Signe MacLennan is a PhD candidate in the Marra lab studying the role of extrachromosomal DNAs in mediating cancer treatment resistance. Extrachromosomal DNAs (ecDNAs) are a large circular species of DNA that drive cancer mainly by serving as vehicles for oncogenes and enhancers. Currently, Signe is profiling the genomic and epigenomic features of ecDNAs in cervical cancer using a variety of techniques including long-read whole-genome sequencing.

Q: What kind of research are you currently working on?

My research surrounds characterizing extrachromosomal DNAs (ecDNAs) with the aim to better understand their role in mediating cancer treatment resistance. Currently, the study I am working on is looking at the presence, structure, and regulation of ecDNAs in cervical cancer, which is a human papillomavirus (HPV)-driven cancer.  

For a bit of background: ecDNAs are a large, circular species of DNA that drive malignancy in some cancer types by serving as vehicles for oncogenes and enhancers. In cervical cancer, they can contain parts of the HPV genome in addition to human DNA (i.e. HPV-human hybrid ecDNAs) or exist with pieces of the human genome alone (i.e. human-only ecDNAs). Human-only ecDNAs likely form because of increased genomic instability, which is fairly common among cancers, whereas the HPV-human hybrid ecDNAs are believed to arise as a result of HPV integrating into the host genome creating double strand breaks, releasing the integrated segment, and forming a circular structure.

ecDNAs are quite prevalent in cervical cancer. For example, in our cohort of 118 advanced cervical cancer tumors from Uganda, we found that 30% have putative ecDNAs. We also found that these ecDNAs frequently contain genes annotated as oncogenes and that these oncogenes tend to be highly expressed. Additionally, HPV-human hybrid ecDNAs tend to be smaller and contain always contain the HPV oncogenes, E6 and E7, which are known drivers of cervical cancer.

Q: What led you to do this research, and more particularly, why did you choose to focus on cervical cancer?

* * *

# THE PROBLEM:
Carry on the interview about ecDNA research in cervical cancer, picking up right after its last line. This data is separate from the interview about ecDNA research.

Saved entries:
* * *

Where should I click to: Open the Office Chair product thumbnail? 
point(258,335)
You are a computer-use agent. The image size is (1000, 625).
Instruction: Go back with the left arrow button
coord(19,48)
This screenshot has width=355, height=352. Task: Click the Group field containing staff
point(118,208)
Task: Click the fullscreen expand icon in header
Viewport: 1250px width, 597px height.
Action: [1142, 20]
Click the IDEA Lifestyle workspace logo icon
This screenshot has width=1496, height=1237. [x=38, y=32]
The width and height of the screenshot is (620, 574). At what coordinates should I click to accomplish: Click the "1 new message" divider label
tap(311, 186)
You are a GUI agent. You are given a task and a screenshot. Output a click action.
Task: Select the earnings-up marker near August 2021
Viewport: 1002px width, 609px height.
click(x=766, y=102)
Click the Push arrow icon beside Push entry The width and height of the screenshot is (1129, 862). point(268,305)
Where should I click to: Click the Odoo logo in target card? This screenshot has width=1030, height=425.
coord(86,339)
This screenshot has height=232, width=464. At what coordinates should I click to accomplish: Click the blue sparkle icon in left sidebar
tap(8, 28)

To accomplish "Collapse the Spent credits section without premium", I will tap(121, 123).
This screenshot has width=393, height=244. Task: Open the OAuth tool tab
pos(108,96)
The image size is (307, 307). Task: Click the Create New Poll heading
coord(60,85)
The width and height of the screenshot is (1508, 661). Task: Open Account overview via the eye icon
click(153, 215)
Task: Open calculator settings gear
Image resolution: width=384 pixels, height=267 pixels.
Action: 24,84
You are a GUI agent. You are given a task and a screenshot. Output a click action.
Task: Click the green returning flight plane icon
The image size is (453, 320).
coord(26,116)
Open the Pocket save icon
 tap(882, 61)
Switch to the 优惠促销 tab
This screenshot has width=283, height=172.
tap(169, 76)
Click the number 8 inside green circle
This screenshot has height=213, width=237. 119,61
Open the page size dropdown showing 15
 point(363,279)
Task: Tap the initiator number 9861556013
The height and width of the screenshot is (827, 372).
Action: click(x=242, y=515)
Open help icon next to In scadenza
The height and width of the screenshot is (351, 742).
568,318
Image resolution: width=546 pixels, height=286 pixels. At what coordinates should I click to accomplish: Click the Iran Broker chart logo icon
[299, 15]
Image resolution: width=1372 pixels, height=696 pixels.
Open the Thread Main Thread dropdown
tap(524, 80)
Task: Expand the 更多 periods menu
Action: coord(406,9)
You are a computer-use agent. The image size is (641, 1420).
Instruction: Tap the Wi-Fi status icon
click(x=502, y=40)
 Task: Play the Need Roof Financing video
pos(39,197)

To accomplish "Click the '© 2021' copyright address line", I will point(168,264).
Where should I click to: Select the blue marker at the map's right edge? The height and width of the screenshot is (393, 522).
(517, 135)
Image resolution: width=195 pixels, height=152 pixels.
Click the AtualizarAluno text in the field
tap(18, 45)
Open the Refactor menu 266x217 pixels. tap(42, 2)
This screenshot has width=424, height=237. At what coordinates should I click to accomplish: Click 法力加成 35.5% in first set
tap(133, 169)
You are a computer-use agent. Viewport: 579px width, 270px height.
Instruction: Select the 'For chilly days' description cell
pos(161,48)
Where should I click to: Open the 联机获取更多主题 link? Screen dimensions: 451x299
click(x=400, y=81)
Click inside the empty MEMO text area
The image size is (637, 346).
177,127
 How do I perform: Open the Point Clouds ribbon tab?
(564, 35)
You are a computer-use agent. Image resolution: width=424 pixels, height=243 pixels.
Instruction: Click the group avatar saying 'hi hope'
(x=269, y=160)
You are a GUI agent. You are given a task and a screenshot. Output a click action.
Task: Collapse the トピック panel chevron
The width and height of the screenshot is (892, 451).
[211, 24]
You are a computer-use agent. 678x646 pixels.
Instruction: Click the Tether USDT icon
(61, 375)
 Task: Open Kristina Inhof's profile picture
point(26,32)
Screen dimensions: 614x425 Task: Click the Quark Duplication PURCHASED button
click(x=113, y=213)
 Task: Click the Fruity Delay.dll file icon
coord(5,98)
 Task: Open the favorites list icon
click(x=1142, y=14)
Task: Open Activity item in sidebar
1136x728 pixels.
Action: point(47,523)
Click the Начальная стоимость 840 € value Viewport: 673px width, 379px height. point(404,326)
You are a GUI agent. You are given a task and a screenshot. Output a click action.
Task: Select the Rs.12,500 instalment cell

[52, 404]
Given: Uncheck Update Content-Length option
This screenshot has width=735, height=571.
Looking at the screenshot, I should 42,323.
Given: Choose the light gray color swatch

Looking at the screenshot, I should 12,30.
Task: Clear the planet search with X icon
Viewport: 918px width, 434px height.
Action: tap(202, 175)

* * *

# YOUR RESPONSE:
In the Marra Lab, we have profiled this cervical cancer cohort before and another graduate student in the Marra Lab, Vanessa Porter, has been doing a lot of analyses on this cohort, specifically around HPV integration. She found evidence of HPV-human hybrid ecDNAs in this cohort. I was combing through these data, as well as the recent literature and found that the ecDNA field has reemerged in the last five to ten years. The earliest ecDNA data actually dates back to 1965, but now that we have all these improvements in sequencing technology and bioinformatics techniques, there are more opportunities to profile ecDNAs. Ultimately, it was a combination of what Vanessa found in her research and the literature on ecDNAs that led me to look more into ecDNAs in cervical cancer.

Q: What is the most exciting thing about your work?

I know it sounds corny, but the joy of being a researcher is that you get to learn and discover new things that no one has ever known before, which is really exciting. Even more exciting is that through this discovery, you may find something that pushes the field forward and could ultimately lead to improvements for patients, like identifying a drug target, or improving stratification of patients to existing therapies. 

Q: What is your long-term career goal?

I am not entirely sure, but I know I want to continue to be a researcher. Currently, my career goal is to be a staff scientist once I graduate so I can continue to do hands on research and work on projects in the field of cancer genomics.

Q: How does your team support you in your career journey?

I have a really supportive supervisor and lab mates. I can always ask questions and ask for feedback on things I have written or analyses I have performed. With my lab mates in particular, I can ask for advice on how to approach an analysis or what sort of bioinformatic tools to use. Having such a supportive lab environment helps with my career goals, because their guidance helps set me up for a successful degree, which will enable me to achieve what I want to do after graduating. 

Our lab explores a wide diversity of research questions. Although someone may not have encountered the exact same problem that you are working on, the diversity of the team offers such a wide range of knowledge and expertise that you can learn from and adapt to new situations.

Q: Name at least one person to send appreciation message? and why? (Not including your supervisors)

I would like to thank one of my undergraduate research supervisors, Dr. Zabrina Brumme from SFU. I did a USRA in her lab, right in the midst of the COVID-19 pandemic. She was really supportive of me, and I got a lot of valuable research experience in her lab. She has also been a big supporter of me through scholarship applications and I really appreciate her being such a strong advocate for me. I would say that she played a large role in me getting into the lab and program where I am now.